SHORT PROBLEM = Copy these rows verbatim, starting at the line containing "Task: Click the Sdílet share button" and ending at the last line of the rows.

start

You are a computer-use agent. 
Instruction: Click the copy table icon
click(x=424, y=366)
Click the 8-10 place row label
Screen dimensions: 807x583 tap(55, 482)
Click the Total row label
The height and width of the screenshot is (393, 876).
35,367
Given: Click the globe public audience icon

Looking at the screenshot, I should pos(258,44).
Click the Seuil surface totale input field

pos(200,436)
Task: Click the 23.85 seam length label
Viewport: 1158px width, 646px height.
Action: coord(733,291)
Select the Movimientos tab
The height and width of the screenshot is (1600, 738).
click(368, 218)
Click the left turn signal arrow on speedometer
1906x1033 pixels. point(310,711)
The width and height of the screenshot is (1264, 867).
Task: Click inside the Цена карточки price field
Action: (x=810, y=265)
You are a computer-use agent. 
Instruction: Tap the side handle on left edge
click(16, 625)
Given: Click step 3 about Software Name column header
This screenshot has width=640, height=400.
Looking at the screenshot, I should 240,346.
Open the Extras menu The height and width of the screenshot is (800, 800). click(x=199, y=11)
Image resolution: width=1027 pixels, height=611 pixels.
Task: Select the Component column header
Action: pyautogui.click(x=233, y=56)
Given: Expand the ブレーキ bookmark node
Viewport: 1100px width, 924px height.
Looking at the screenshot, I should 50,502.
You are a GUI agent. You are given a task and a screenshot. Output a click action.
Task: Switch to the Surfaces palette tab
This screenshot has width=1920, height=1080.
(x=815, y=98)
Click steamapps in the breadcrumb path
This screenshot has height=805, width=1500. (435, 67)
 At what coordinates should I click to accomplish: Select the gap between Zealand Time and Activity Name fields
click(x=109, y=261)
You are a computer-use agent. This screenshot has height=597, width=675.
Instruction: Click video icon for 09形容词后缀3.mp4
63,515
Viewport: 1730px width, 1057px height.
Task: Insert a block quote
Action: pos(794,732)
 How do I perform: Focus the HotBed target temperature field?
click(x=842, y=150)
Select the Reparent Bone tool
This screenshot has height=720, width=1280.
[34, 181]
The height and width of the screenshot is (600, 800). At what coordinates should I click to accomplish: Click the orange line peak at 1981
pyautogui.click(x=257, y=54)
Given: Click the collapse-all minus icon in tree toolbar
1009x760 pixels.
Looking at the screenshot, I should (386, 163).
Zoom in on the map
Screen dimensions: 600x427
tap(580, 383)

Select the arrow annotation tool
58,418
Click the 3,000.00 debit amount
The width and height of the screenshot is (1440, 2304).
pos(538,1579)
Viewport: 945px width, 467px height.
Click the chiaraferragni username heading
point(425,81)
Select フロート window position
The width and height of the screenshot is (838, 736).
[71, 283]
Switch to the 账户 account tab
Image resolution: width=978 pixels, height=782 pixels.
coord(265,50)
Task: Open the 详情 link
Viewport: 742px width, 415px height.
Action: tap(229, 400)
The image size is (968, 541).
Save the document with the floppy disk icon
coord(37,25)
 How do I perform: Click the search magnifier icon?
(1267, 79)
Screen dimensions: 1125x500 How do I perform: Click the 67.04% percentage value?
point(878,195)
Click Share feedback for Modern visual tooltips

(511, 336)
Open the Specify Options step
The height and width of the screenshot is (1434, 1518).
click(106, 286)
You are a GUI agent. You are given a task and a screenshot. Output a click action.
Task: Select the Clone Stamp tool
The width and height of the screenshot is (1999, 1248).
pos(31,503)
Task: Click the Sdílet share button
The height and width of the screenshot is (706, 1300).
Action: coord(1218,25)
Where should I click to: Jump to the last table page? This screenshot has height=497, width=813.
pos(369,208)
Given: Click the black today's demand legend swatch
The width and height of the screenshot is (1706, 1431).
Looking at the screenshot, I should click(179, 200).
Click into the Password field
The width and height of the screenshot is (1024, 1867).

end

THE RESPONSE =
Task: Click the Sdílet share button
The height and width of the screenshot is (706, 1300).
Action: coord(1218,25)
Where should I click to: Jump to the last table page? This screenshot has height=497, width=813.
pos(369,208)
Given: Click the black today's demand legend swatch
The width and height of the screenshot is (1706, 1431).
Looking at the screenshot, I should click(179, 200).
Click into the Password field
The width and height of the screenshot is (1024, 1867).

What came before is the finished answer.